Missing Men: Unpacking Humanitarianism's Gendered Rhetorics on Gaza

This talk focuses on gender within the rhetorics of normative Humanitarianism’s advocacy on behalf of Gaza’s suffering population – tracing its continuities from the previous era of Israeli siege / sanctions and its permutations in the present unending genocidal war. 

Under 15 years of devastating siege and sanctions, Gaza women as a category became marked out as the particular moral object necessary for the operation of Humanitarian care: the “exemplary victims” of Gaza’s “Humanitarian Crisis”. In Israel’s current genocidal war, Gaza women have been conjoined into the well-known war category, womenchildren, granting them along with children the master status of “innocent civilian”.

Where previously, Gazan civilian men and masculinities appeared only as patriarchal obstacles to Gazan women’s liberal freedom or the source of harms against them, in Humanitarian representations of the current genocidal war, Gaza men are missing subjects altogether. Ultimately, through shifting our focus onto Gazan’s embodied experience of Israel’s genocidal violence can we move beyond these selective (sympathetic-complicit) humanitarian frames and begin to unravel how gender is both central in the dynamics of this war and in what ways it has been made irrelevant to it.

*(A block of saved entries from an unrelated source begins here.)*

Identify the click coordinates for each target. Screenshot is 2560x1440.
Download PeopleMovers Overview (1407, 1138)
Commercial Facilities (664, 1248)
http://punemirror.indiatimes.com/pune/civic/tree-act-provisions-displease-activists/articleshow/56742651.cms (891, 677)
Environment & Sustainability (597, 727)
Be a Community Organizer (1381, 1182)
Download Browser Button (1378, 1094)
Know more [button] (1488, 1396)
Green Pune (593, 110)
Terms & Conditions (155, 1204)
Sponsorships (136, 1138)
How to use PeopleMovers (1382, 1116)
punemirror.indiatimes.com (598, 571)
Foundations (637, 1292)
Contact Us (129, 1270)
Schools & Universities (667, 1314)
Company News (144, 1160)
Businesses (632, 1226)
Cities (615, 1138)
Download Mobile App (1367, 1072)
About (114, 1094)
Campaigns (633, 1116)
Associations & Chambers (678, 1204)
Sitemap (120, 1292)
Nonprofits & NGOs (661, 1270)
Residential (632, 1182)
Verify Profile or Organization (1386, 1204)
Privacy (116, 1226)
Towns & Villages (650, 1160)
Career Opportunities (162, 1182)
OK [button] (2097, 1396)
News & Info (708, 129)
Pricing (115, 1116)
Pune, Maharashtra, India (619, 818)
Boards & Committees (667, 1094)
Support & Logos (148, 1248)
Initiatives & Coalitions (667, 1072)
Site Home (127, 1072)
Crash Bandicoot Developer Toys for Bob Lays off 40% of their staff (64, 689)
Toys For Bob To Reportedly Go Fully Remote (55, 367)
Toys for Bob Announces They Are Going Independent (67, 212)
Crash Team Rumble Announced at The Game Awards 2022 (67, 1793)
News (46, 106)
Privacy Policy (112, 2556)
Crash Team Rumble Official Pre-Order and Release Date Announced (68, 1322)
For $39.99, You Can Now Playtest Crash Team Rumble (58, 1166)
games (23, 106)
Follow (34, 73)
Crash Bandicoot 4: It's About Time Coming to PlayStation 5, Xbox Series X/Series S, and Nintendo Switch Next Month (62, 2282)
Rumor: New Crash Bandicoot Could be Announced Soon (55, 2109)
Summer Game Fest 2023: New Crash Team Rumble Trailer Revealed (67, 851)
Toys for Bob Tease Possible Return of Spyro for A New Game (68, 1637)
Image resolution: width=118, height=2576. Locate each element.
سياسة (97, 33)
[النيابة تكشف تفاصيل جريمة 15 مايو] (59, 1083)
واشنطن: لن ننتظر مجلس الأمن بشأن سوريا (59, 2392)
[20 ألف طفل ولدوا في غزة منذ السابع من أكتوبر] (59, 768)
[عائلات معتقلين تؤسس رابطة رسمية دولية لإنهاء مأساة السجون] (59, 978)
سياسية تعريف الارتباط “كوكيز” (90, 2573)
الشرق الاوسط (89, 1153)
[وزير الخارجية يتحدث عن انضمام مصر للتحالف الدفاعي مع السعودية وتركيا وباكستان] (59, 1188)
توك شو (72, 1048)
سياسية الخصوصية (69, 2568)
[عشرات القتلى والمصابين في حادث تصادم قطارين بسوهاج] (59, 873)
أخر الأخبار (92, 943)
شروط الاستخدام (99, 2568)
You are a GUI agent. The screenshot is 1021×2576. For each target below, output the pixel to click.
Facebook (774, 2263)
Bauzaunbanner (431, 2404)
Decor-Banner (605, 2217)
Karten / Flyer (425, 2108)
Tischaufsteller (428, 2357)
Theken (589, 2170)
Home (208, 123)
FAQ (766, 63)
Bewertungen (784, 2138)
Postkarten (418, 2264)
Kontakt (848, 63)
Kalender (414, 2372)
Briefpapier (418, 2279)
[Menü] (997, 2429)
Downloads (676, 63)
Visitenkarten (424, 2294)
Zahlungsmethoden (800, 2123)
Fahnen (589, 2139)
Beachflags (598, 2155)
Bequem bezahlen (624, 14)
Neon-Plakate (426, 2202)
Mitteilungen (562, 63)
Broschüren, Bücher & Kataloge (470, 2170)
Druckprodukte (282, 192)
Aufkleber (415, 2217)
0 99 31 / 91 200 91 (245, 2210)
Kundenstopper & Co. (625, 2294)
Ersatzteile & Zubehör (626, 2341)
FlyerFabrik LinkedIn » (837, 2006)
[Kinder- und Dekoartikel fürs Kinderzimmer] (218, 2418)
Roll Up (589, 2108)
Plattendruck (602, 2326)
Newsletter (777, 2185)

Dr Rema Hammami is an Associate Arofessor of anthropology at Birzeit University where she has been a faculty member in the Institute of Women's Studies since 1995. She received her BA in political science from the University of Cincinnati and her MA and PhD in cultural anthropology from Temple University.

Chaired by Dr Lotte Buch Segal, Senior Lecturer in Social Anthropology at the University of Edinburgh.